> _What to do_
Please copy the material below exactly, line for line.

====

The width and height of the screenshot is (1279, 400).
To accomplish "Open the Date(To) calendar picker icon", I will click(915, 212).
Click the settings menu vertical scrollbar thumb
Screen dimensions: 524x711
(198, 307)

====

> _Exercise result_
The width and height of the screenshot is (1279, 400).
To accomplish "Open the Date(To) calendar picker icon", I will click(915, 212).
Click the settings menu vertical scrollbar thumb
Screen dimensions: 524x711
(198, 307)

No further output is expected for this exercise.